LISTED RECORDS: Begin

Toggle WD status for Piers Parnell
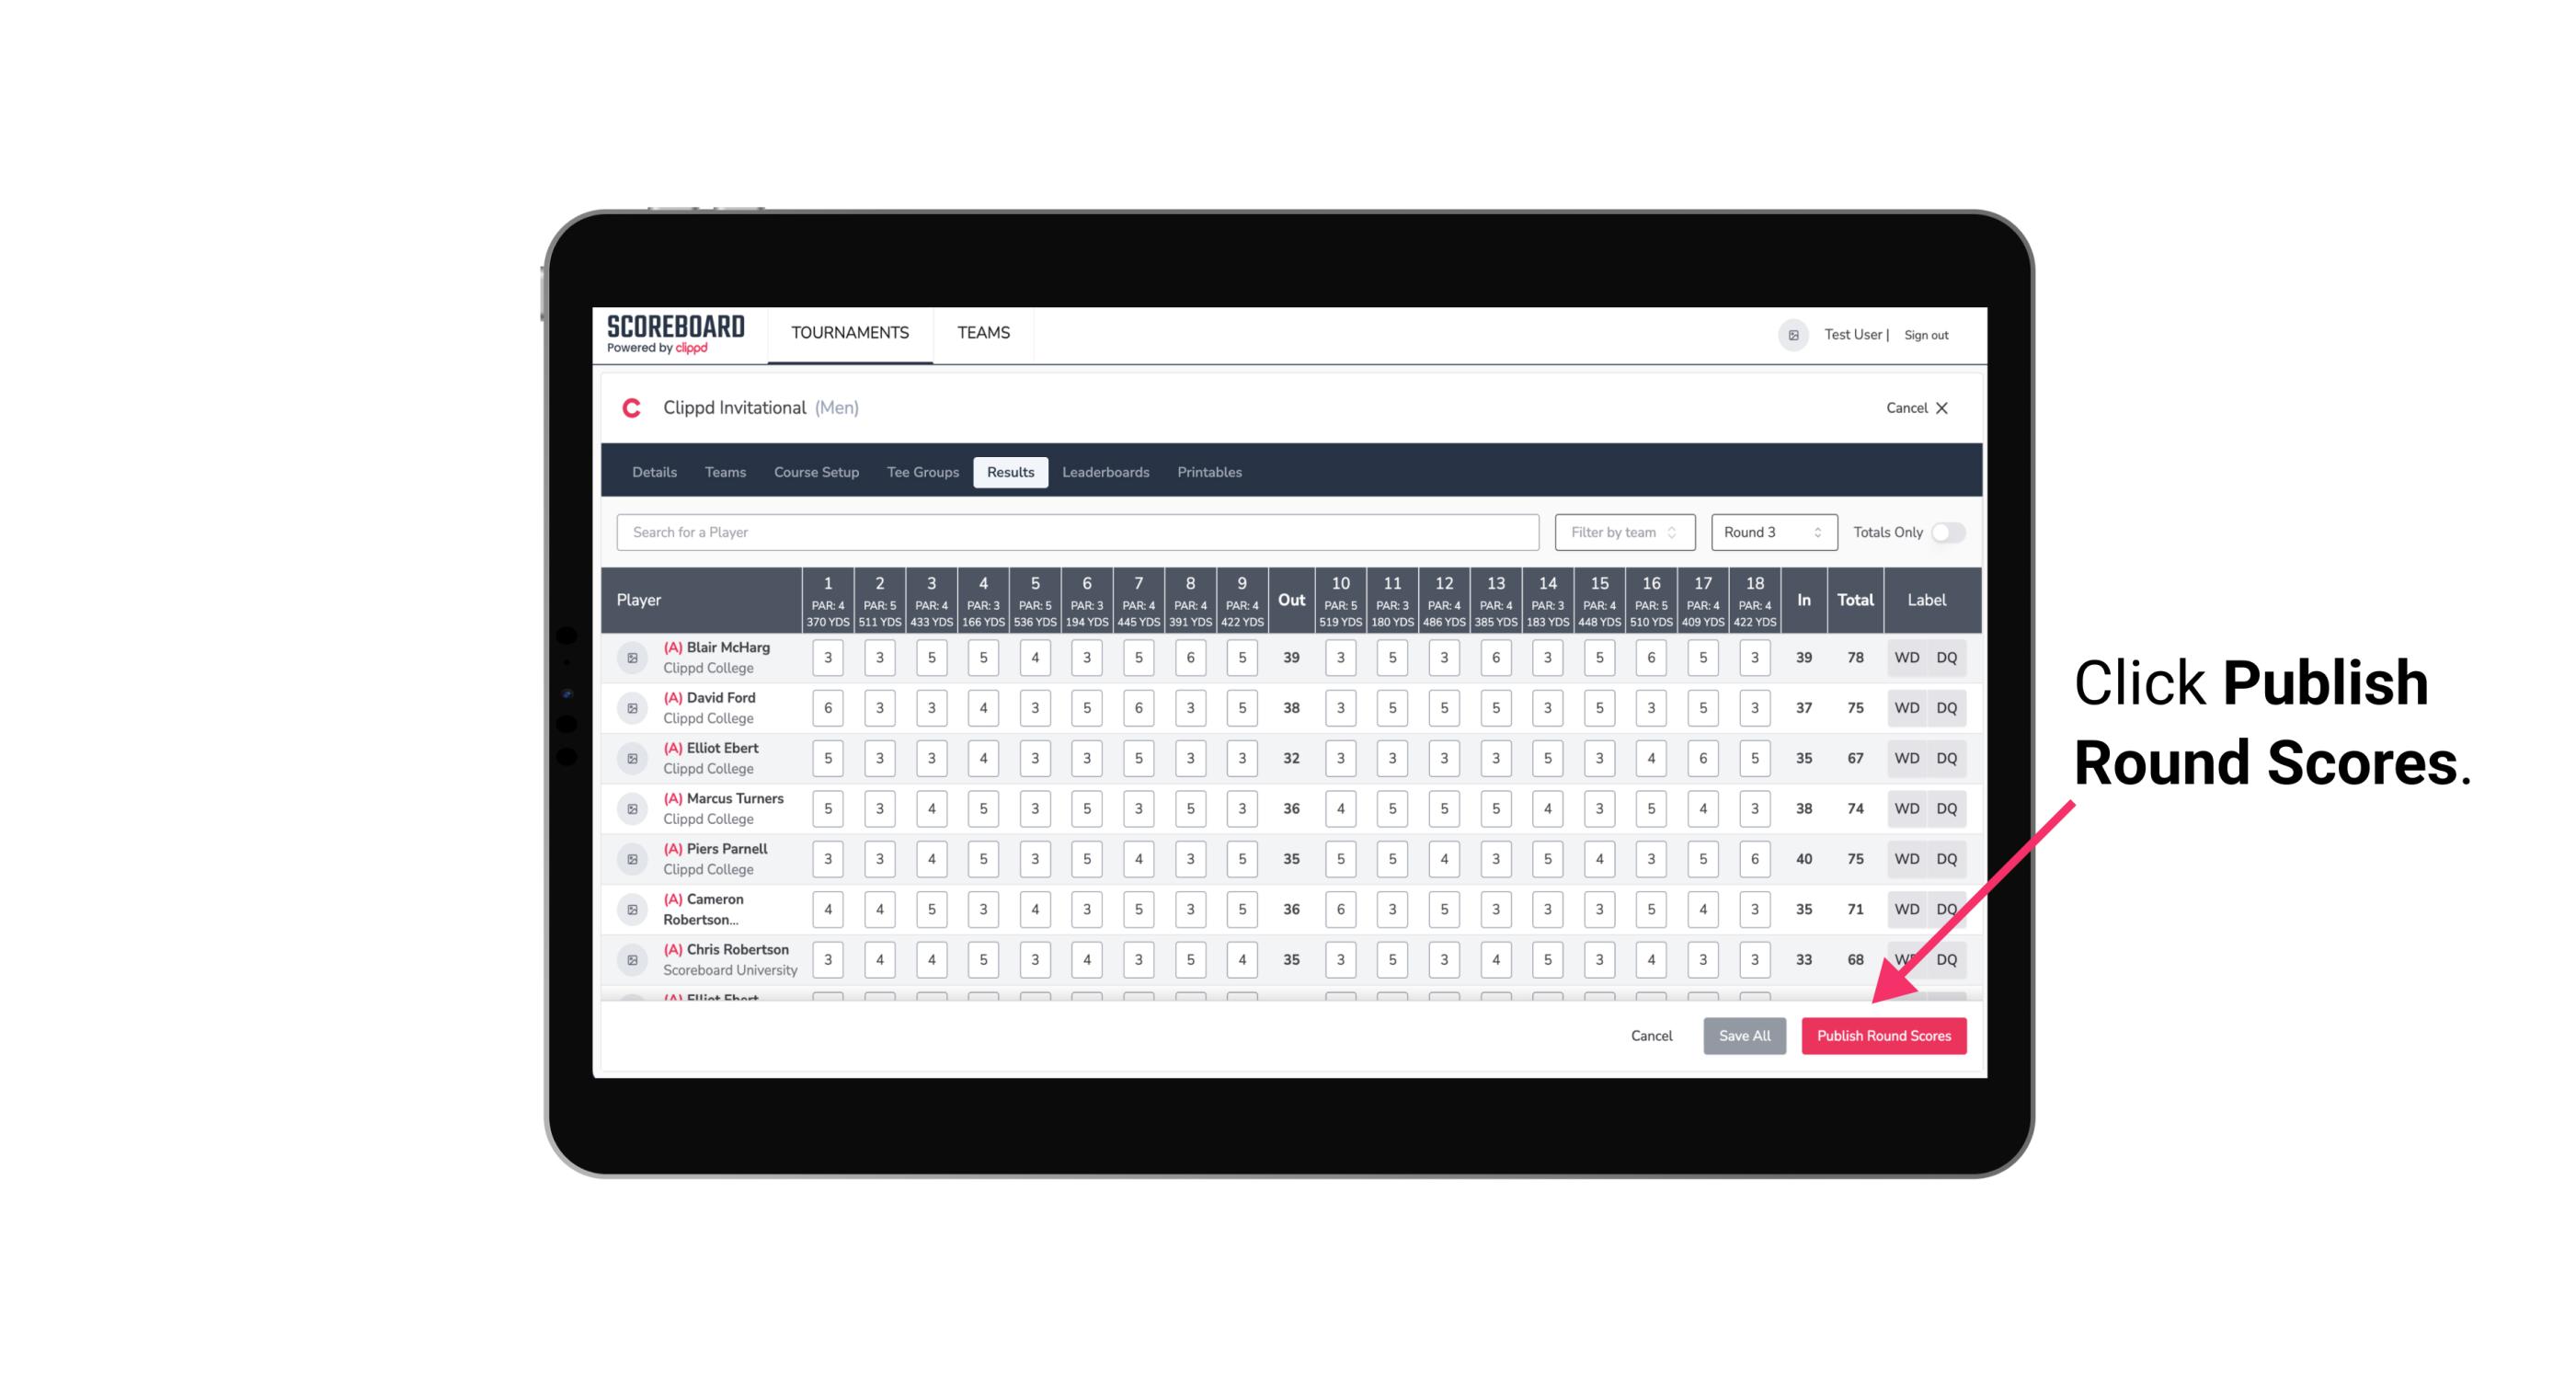 (x=1907, y=859)
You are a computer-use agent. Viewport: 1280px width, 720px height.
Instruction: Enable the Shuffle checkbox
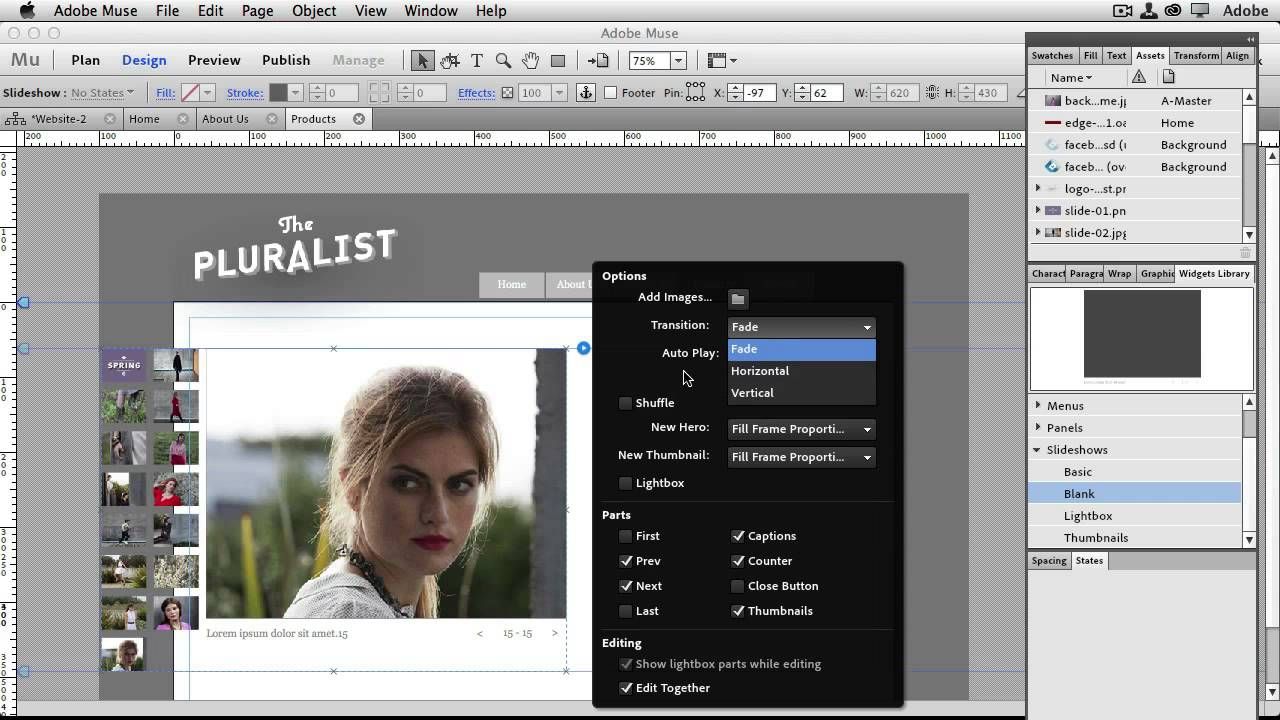point(626,403)

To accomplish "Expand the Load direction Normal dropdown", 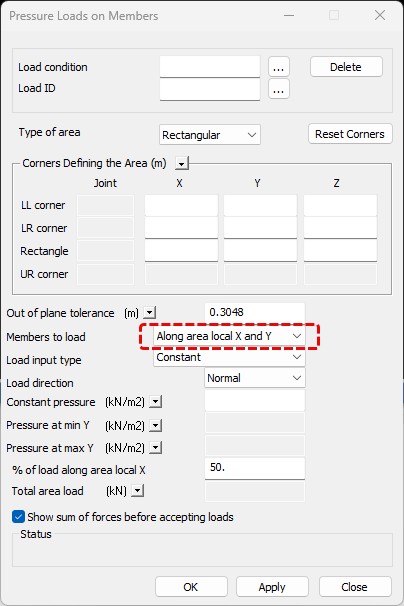I will coord(255,378).
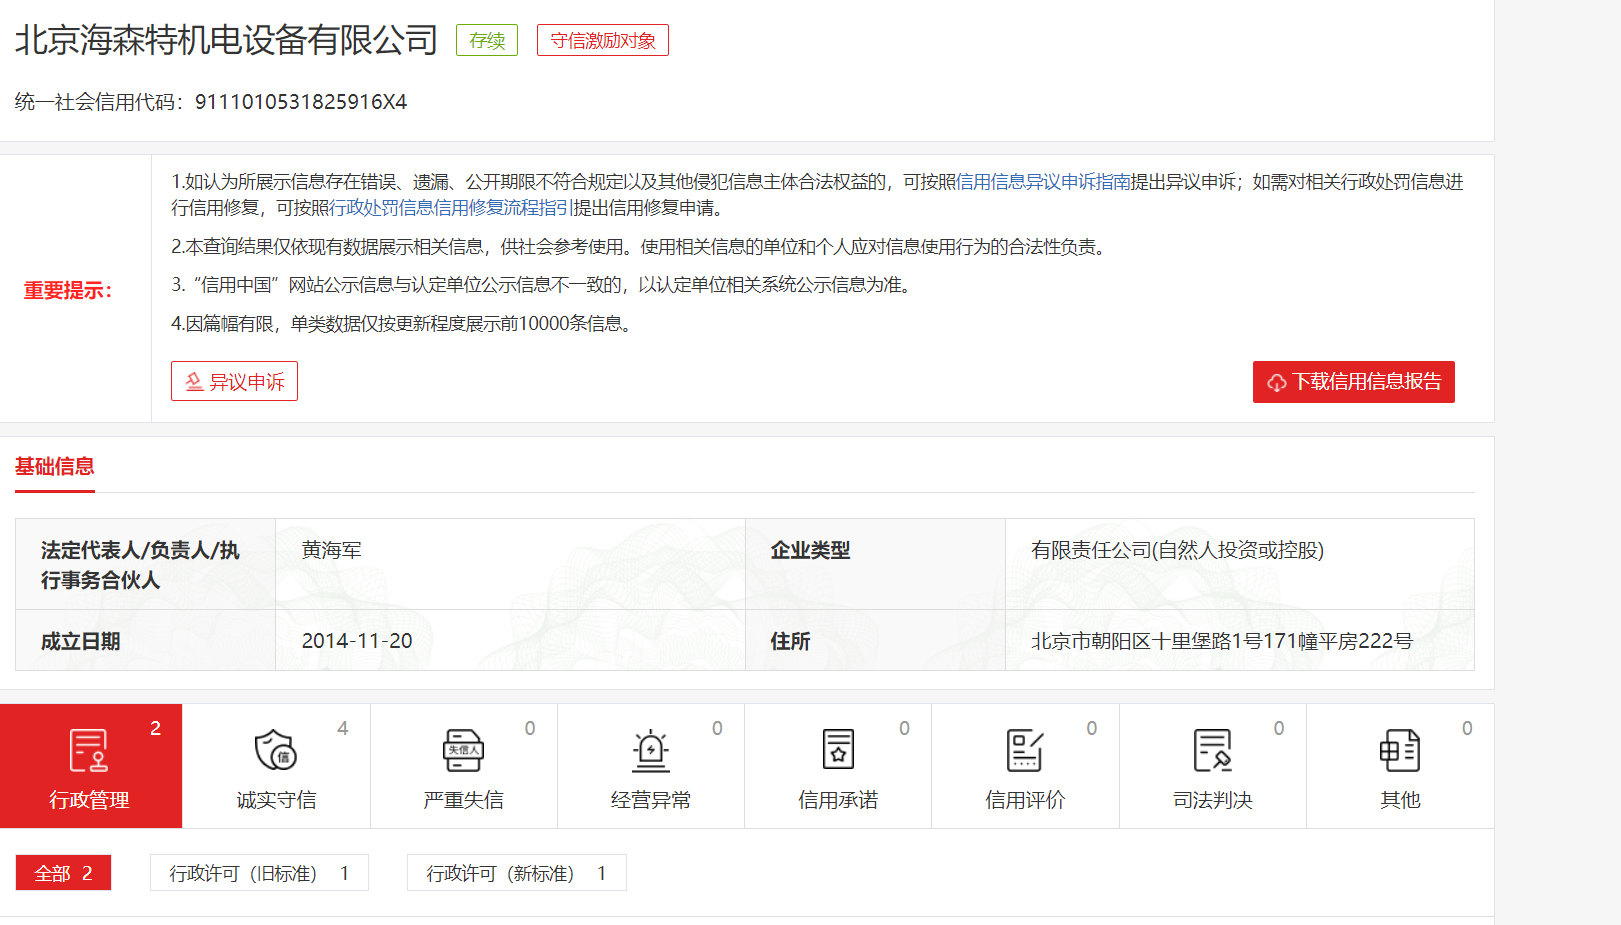The width and height of the screenshot is (1621, 925).
Task: Click the 守信激励对象 tag
Action: (603, 41)
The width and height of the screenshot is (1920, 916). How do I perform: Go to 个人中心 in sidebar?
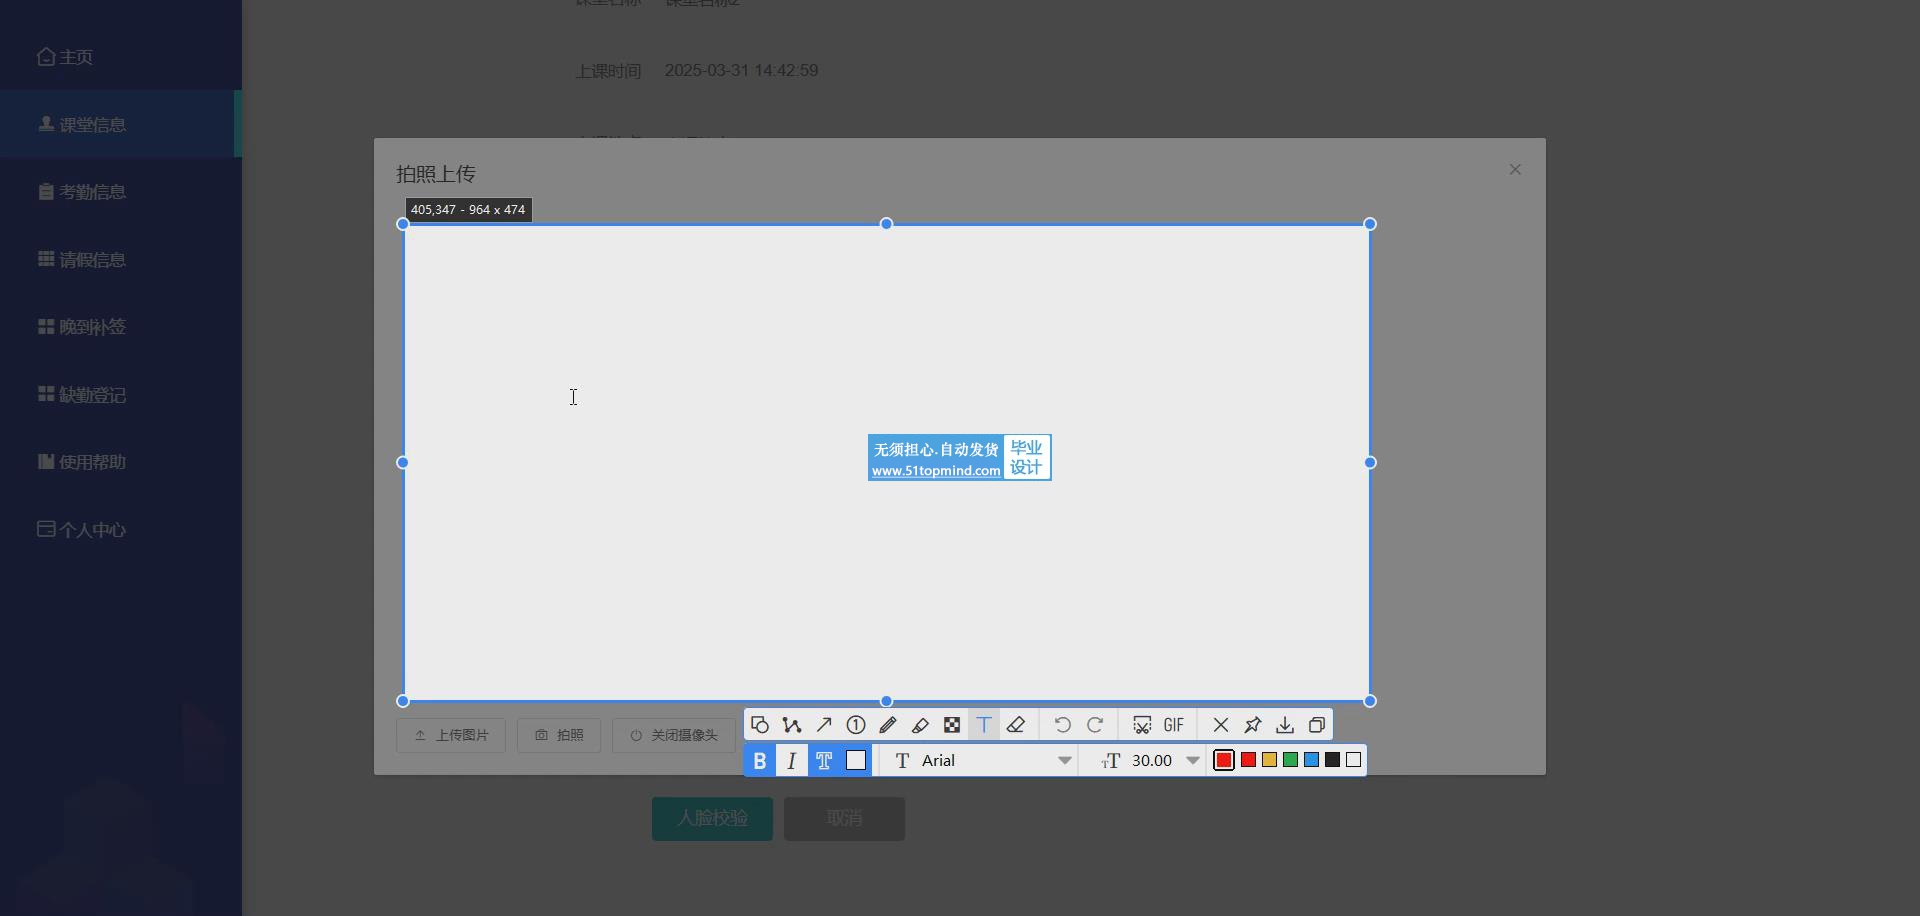(92, 530)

LISTED RECORDS: End

▸ TRY IT: What is needed is a word-for-word restatement of the lines from the one holding "The width and height of the screenshot is (1920, 916)." to the final line of the data above, inclusive, without any pictures.

▸ YOUR SOLUTION:
The width and height of the screenshot is (1920, 916). How do I perform: Go to 个人中心 in sidebar?
(92, 530)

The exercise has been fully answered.